##### TEXT PASSAGE
Sunday, October 18, 2009

Gold bought from banks hard to resell

In the mad Diwali rush for gold, a sobering fact is that one could be stuck for good with bars and coins that banks sell. They cannot be re-sold to banks. For those who buy them for investment purposes, to make money in a rising market, this is a deterrent.
If these bars and coins must be sold back, for whatever reason, the only easy option is to go to the neighbourhood pawnshop or jeweller, in which case, shortchanging is guaranteed. Another option is to find a non-banking financial company (NBFC) that buys gold.
Few gold buyers know that Reserve Bank of India (RBI) rules allow banks to sell gold, but not buy it back from customers.
"We only sell gold coins for a fee... We are not allowed to trade or take positions in bullion. A customer (who buys from a bank) has to go to the open market if he wants to sell it," V Krishnaswamy, general manger at Indian Overseas Bank, said.
Buying of gold from banks, both government public and private sector entities, reaches a peak during the Diwali season, especially on the occasion of Dhanteras.
Those in gold trade and promotion say the RBI policy creates difficulties for the average buyer. "Customers often end up at the doorstep of small jewellers, who offer lower rates," Ajay Mitra, managing director of the India chapter of the World Gold Council, told Financial Chronicle.
Most banks, including State Bank of India, ICICI Bank and HDFC Bank, have been very aggressively promoting the sale of gold coins and bars.
##########
##### DATA ENTRIES
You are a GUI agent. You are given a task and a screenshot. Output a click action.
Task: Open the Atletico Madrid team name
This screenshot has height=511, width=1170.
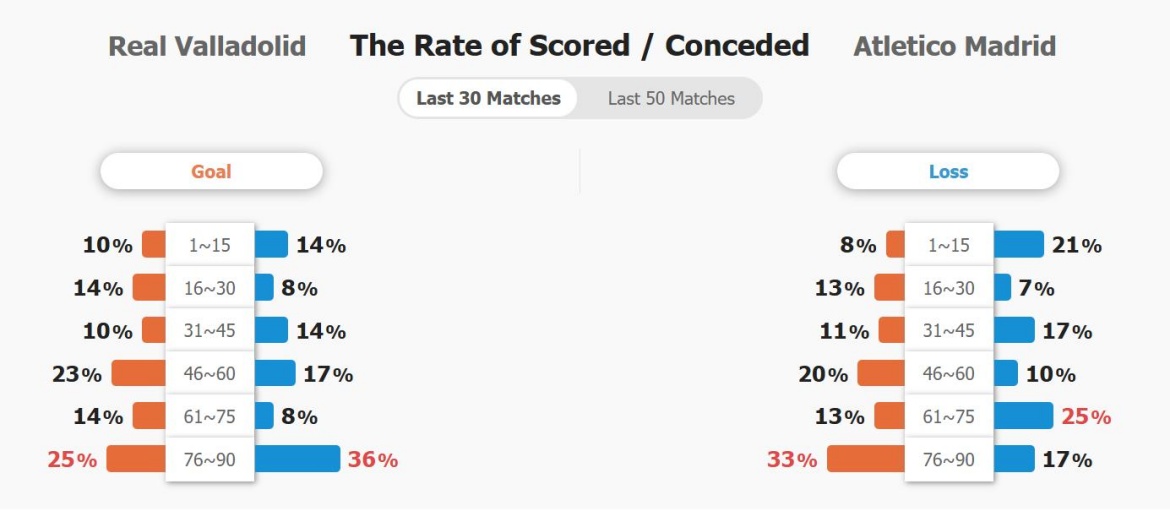coord(954,46)
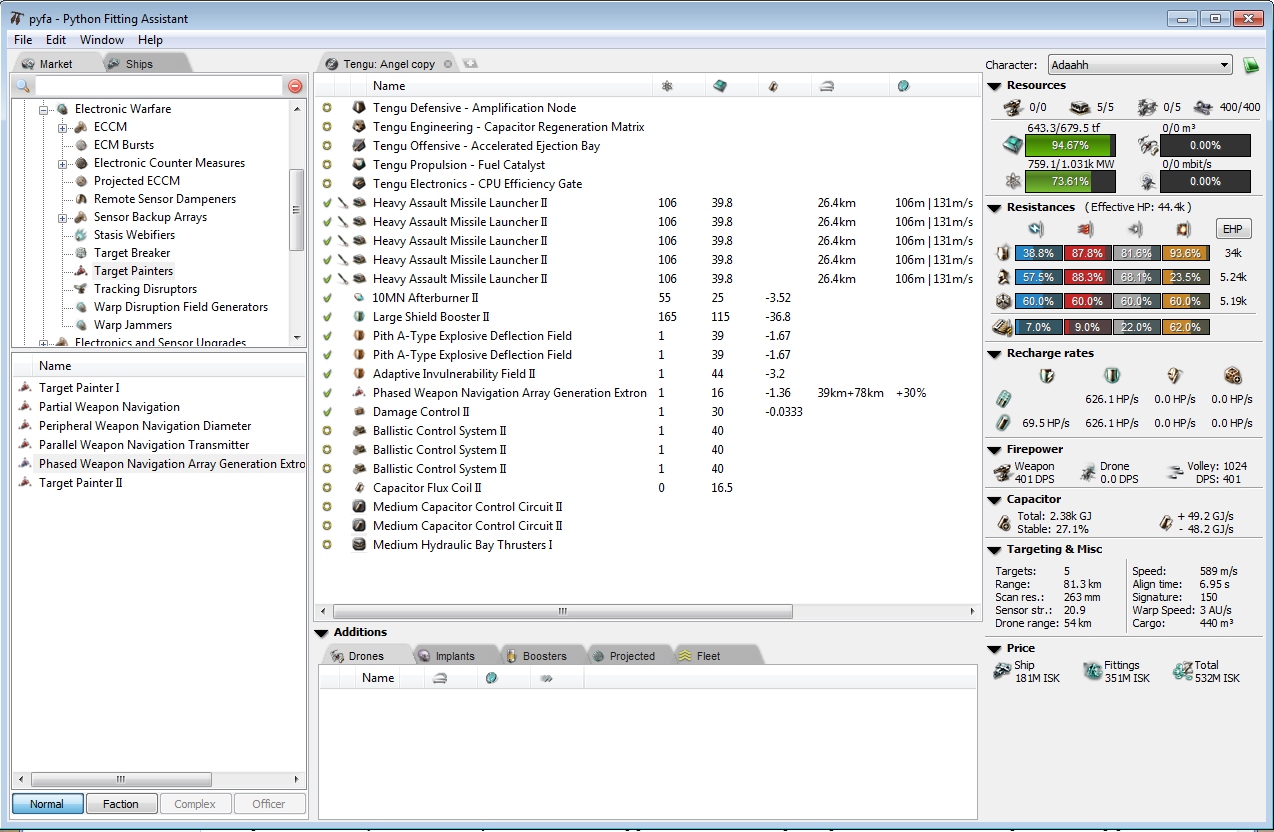Click the Large Shield Booster II module icon
The height and width of the screenshot is (832, 1274).
(x=360, y=317)
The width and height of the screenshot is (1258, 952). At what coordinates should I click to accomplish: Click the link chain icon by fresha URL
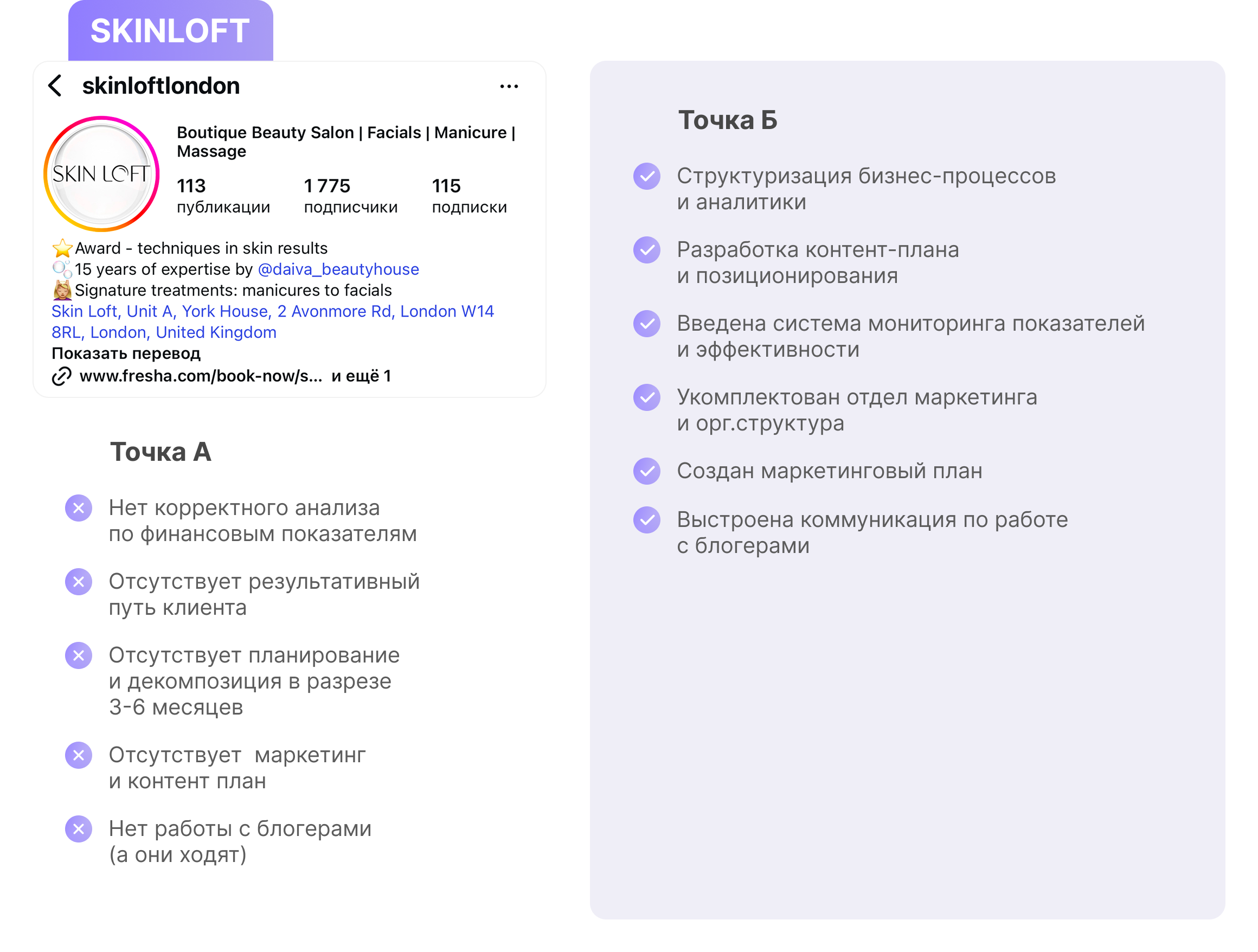61,376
##########
**EXERCISES**
a: In the article on gold bought from banks, what do Reserve Bank of India rules let banks do with gold, and what do they forbid?
b: Pick up the article on gold bought from banks right after its last sentence, and write what comes next.

**RESPONSES TO THE EXERCISE**
a: Banks may sell gold to customers but may not buy it back from them.

b:
The NBFCs that do buy or sell gold are few and far between, but they do not buy coins originally sold by others, among them is the Muthoot group of Kerala.
"We only sell gold coins. Since banks do not buy back gold coins, we don't think it is prudent for us to do so. Customers need to tap the open market to sell them," V J Matthew, chief executive officer of the precious metal division of the group, said.
Another south-based NBFC, Mannappuram Finance, also accepts gold from customers, but only those who have bought it from them. This company, too, does not accept gold coins bought from banks.
"We sell gold coins and also buy back at market prices, but only from our customers. Our primary focus is on developing our own gold coin business," V K Joshi, the company's assistant general manager, said.
Most jewellers will give new ornaments in exchange for old ones. But the exchange always takes place at the huge discount on the price of the old jewellery. Tanishq, a big organised jeweller, accepts bars and coins back from customers who have originally bought them from it – but this is done at a discount on the market price.

"In buying back gold coins and bars, the company has a policy of deducting 5 per cent from the market price," said N Vidya Sagar, Tanishq's business manager for the northern region. The company does not buy coins and bars that have been originally bought from other sources.
The price of gold coins differs from bank to bank. A 24-carat, 10 gm gold coin at State Bank of India costs Rs 17,518, inclusive of all taxes; at HDFC Bank it will cost Rs 17,606. The market price of gold as on Monday stood at Rs 15,930 per 10 gm.

So does it make sense to invest in commodity-based stocks & futures?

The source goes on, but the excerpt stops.